## The task
From the data below, copy out every line in which the word "computer" occurs.

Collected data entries
_ _ _ _ _ _ _

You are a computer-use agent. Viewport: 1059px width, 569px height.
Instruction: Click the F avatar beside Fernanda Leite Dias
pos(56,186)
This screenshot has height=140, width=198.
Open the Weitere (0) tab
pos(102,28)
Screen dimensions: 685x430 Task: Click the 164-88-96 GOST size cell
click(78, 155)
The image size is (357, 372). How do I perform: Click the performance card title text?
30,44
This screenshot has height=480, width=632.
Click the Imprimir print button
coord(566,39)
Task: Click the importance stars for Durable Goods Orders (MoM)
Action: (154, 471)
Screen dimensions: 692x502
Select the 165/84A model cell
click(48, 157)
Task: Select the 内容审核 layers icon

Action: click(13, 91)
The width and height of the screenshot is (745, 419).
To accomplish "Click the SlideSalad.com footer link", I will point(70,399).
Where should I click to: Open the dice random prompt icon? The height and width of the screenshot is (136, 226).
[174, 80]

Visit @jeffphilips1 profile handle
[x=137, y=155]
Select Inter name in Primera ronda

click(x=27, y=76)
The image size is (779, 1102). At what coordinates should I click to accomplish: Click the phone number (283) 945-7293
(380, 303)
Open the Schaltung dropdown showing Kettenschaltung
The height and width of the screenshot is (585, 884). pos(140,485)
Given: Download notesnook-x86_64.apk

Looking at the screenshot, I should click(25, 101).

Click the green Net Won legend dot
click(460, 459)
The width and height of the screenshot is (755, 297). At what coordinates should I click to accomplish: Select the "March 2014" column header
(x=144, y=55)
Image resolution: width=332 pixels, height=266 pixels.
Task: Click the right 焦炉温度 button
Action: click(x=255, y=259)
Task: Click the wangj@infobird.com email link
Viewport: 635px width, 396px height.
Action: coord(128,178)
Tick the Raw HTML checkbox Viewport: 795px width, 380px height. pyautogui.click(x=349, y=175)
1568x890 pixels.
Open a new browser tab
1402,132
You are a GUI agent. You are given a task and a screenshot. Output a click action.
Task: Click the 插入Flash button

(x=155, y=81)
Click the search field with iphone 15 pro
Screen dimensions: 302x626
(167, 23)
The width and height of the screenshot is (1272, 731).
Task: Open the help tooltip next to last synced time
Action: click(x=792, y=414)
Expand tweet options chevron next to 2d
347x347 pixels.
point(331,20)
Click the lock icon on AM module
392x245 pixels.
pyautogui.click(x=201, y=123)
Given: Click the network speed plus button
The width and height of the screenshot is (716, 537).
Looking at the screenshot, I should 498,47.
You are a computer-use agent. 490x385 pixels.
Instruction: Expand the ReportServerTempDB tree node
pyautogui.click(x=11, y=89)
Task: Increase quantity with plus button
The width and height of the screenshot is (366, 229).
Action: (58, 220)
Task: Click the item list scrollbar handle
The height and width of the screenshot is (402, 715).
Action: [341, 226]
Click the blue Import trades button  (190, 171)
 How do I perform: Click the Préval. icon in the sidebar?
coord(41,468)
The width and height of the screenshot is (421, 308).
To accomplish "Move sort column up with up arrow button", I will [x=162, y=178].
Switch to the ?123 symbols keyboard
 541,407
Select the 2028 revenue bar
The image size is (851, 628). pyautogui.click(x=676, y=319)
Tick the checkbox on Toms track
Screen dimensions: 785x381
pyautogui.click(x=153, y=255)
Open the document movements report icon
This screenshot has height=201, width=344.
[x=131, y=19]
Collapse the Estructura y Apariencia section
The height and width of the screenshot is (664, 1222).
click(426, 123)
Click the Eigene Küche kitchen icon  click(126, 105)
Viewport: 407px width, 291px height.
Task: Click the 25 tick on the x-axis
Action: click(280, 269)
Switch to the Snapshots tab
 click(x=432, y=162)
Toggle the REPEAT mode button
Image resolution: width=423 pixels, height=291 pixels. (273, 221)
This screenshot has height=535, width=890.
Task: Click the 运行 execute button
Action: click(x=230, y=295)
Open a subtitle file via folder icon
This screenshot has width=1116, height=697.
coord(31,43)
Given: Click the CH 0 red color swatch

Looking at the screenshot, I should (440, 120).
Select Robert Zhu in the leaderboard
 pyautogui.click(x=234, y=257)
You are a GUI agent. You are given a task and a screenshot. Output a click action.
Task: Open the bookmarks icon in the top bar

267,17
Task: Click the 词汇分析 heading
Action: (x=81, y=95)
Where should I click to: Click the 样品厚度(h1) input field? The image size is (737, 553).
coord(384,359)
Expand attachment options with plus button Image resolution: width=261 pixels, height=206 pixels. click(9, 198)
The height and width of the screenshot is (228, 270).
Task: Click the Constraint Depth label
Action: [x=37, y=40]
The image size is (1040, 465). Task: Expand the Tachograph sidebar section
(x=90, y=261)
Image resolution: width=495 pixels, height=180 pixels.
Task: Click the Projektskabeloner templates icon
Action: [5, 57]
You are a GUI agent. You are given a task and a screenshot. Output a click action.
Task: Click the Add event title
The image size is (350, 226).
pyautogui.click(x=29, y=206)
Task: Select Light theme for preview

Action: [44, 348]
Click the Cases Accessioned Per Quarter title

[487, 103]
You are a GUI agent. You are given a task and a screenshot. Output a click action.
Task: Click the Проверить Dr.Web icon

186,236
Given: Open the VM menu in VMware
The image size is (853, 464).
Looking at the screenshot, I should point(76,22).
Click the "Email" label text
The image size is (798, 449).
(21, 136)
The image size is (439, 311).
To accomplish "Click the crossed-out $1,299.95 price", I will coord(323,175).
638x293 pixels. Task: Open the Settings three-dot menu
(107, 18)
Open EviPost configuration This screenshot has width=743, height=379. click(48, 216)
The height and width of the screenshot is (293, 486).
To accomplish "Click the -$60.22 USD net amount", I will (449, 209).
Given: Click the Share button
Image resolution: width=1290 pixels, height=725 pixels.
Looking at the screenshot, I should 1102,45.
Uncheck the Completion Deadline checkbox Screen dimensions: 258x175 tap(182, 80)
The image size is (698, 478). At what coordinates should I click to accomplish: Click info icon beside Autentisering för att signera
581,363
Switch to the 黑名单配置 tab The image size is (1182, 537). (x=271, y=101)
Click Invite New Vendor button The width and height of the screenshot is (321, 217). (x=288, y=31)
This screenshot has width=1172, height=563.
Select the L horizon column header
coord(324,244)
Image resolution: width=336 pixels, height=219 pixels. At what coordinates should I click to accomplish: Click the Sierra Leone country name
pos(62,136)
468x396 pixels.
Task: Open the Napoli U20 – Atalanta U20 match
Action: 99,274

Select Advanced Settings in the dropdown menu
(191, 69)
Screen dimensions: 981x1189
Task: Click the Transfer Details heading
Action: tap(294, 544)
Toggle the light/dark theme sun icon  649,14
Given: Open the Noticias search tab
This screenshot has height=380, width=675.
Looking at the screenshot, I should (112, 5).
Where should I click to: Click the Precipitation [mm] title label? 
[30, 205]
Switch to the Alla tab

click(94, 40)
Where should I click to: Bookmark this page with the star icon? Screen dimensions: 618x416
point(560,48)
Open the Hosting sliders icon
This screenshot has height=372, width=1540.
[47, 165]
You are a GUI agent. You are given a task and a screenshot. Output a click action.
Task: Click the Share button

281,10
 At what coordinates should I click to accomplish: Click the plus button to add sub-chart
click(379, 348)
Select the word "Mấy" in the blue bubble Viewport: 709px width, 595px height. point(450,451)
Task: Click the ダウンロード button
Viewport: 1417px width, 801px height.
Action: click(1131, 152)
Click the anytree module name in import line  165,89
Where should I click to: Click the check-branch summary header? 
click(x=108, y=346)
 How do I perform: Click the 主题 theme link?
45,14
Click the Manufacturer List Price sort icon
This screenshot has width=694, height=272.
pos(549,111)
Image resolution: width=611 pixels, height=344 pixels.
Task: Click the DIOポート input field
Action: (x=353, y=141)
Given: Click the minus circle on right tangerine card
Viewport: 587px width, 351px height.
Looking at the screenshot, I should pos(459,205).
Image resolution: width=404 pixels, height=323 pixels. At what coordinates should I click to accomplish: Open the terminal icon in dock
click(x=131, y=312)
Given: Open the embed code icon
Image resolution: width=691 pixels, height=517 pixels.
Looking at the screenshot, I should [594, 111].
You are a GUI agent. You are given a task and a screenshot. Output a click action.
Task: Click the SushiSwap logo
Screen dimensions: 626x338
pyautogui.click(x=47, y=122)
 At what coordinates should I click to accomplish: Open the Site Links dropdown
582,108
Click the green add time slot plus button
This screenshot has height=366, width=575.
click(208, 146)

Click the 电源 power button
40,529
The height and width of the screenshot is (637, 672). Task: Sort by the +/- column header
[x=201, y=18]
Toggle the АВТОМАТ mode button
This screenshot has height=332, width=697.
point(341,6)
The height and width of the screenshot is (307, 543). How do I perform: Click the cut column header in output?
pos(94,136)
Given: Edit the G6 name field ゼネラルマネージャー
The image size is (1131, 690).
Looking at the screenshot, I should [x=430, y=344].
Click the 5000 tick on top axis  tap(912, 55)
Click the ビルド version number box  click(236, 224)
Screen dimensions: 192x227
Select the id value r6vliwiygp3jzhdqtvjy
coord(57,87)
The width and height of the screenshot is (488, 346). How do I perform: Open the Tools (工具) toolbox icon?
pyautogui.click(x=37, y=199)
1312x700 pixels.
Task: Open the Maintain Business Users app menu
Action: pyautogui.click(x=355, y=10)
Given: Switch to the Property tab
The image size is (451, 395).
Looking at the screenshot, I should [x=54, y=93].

_ _ _ _ _ _ _

## Solution below
You are a computer-use agent. Viewport: 1059px width, 569px height.
You are a computer-use agent. 490x385 pixels.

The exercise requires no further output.